Das Web entwickelt mitunter eine enorme Dynamik – effektvoll und schnell. Als am 18. November ein US-Polizist ungerührt einem Dutzend völlig friedlicher Occupy-Demonstranten auf dem Campus der University of California on Los Angeles Pfefferspray ins Gesicht sprüht, völlig unnötig, nehmen Kameras das Geschehen auf. Wenig später landet das Video auf Youtube – und wird von über zwei Millionen Menschen angeschaut. Ein Beleg von Polizeibrutalität.

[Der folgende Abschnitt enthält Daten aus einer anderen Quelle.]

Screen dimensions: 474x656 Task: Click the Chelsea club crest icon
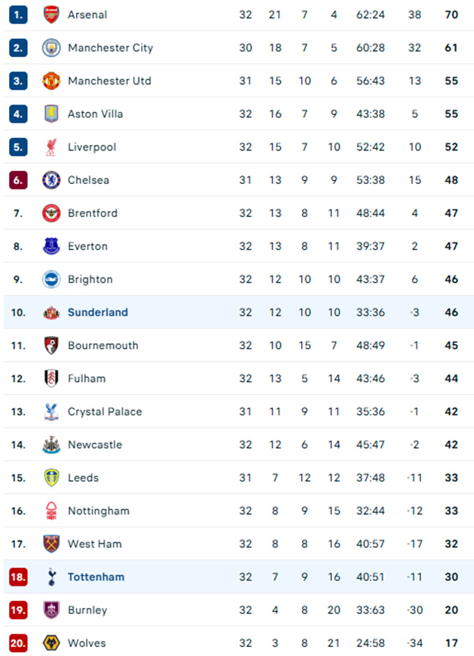[52, 180]
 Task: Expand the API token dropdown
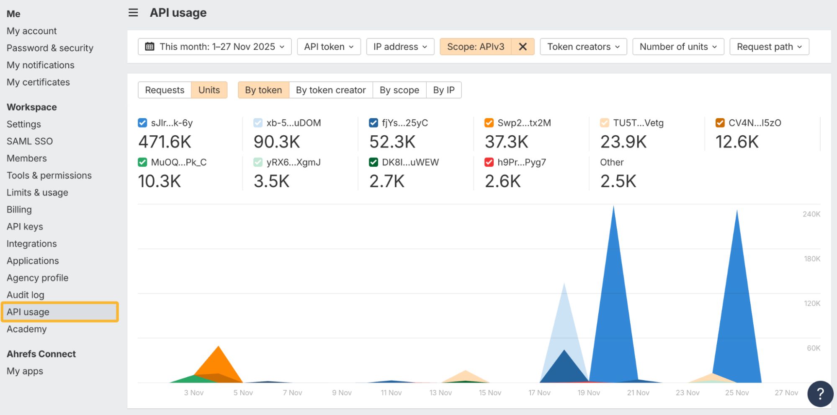pos(329,46)
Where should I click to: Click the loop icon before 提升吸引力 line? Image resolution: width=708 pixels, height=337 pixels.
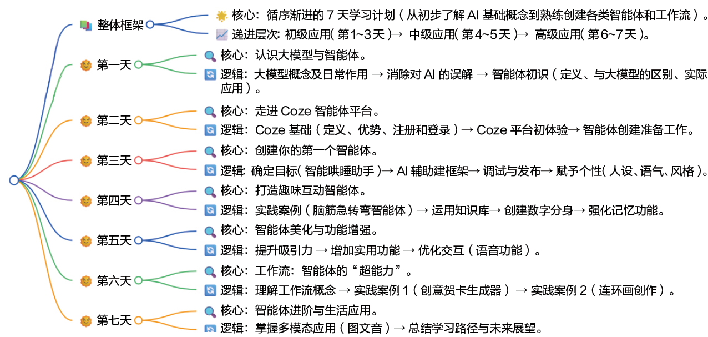tap(210, 250)
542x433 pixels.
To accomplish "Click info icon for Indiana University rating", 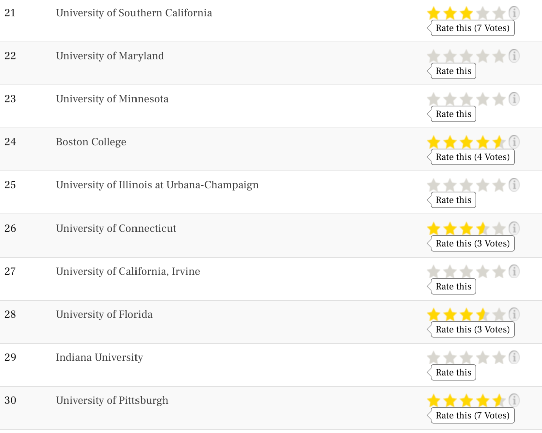I will click(514, 357).
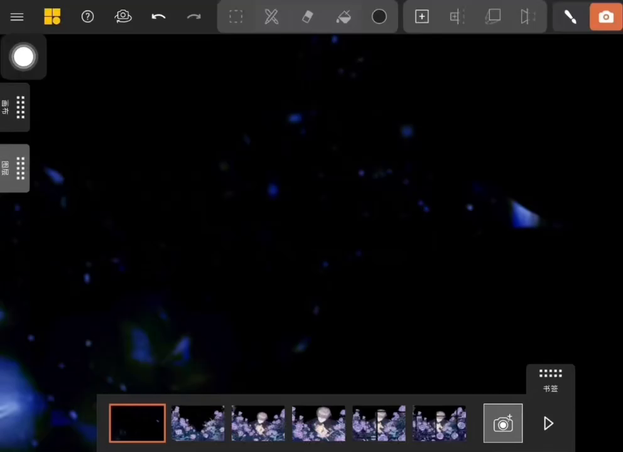
Task: Expand the 画布 side panel tab
Action: pos(14,107)
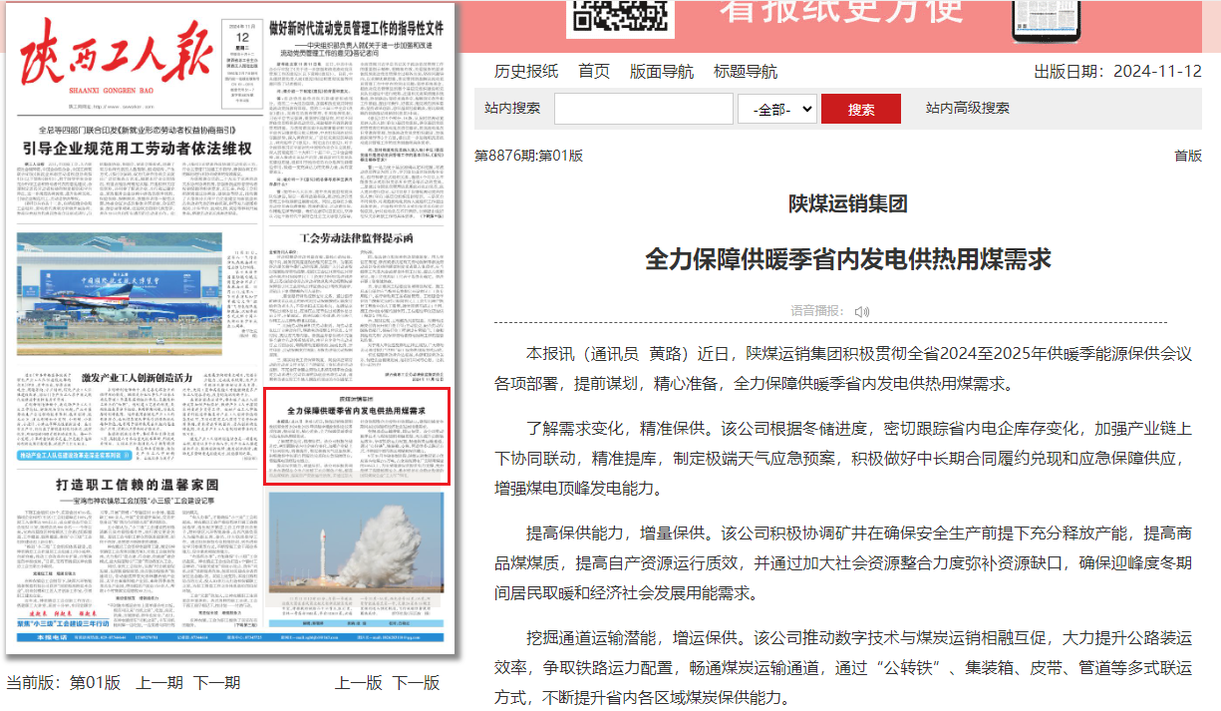The image size is (1221, 711).
Task: Navigate to 下一版 page
Action: pyautogui.click(x=416, y=682)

Das Web hat nicht nur blitzschnell für Öffentlichkeit gesorgt und Druck erzeugt, sondern noch einen ganz eigenen Zugang gefunden. Zum einen hat der Cop bereits einen Spitznamen verpasst bekommen: Pepper Spray Pike. Pepper Spray Pike” verbreitet sich viral im Netz. Witzbolde bauen ihn in berühmte Bilder und Gemälde ein, montieren ihn geschickt in Fotos und Videos. Er sprayt Politiker, Prominente und Denkmäler an – einfach alles. Pepper Spray sprayt sich sozusagen durch die Menschheitsgeschichte. Das Web sprayt zurück. Eine gelungene Aktion – und fast schon eine eigene Kunstform.